Residual-Based Caching: Demonstrating that caching and predicting residuals yields significantly higher temporal similarity and lower error accumulation compared to caching raw features.
Plug-and-Play Acceleration: The method is training-free and compatible with existing DiT architectures (e.g., FLUX.1, Wan2.1).

4. Experimental Results

The method was evaluated on FLUX.1-dev (Text-to-Image), Wan2.1 (Text-to-Video), and DiT-XL/2 (Class-conditional Image) with a fixed budget of 20 steps.

FLUX.1-dev (Image):
- Achieved 2.88× speedup (latency) and 2.94× FLOPs reduction.
- Maintained high quality: FID increased only slightly (23.38 $\to$ 24.14), with strong PSNR (21.96) and SSIM (0.78).
- Outperformed TaylorSeer, which showed severe quality degradation (marked as "†" in tables) at similar speeds.
Wan2.1 (Video):
- Achieved 1.72× speedup with a VBench-2.0 score of 60.38% (only ~3.8 points below the 20-step baseline).
- Significantly better pixel-level metrics (PSNR, SSIM) compared to TaylorSeer and TeaCache.
DiT-XL/2 (ImageNet):
- Achieved 1.46× speedup with an FID of 6.93 (vs. baseline 3.56), outperforming reuse-based methods (ToCa, $\Delta$ -DiT) which suffered FID degradation to >8.0.
Deployment Efficiency:
- When combined with quantization, TC-Pad´e achieved up to 6× latency reduction and 2.5× throughput improvement over the baseline, demonstrating orthogonality to other acceleration techniques.

5. Significance

TC-Pad´e addresses a critical bottleneck in the practical deployment of diffusion models: the trade-off between inference speed and generation quality in low-step regimes.
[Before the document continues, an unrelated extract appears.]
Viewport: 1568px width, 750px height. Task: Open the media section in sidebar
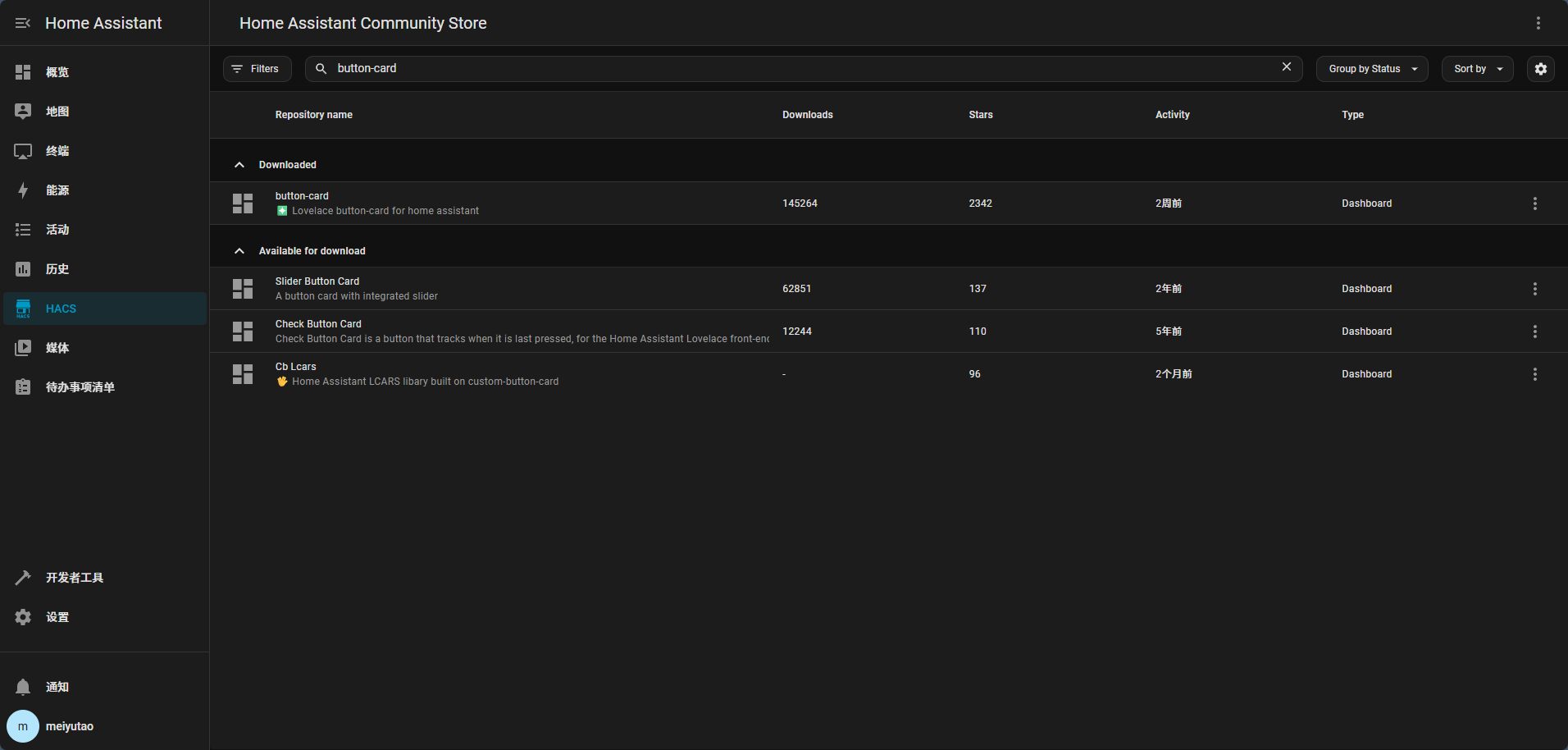pyautogui.click(x=57, y=348)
By shifting from polynomial to rational function approximation and focusing on residual dynamics, it enables high-fidelity generation with significantly fewer network evaluations. This makes high-quality generative AI more viable for latency-sensitive applications (e.g., real-time video generation, interactive tools) without requiring model retraining or architectural changes.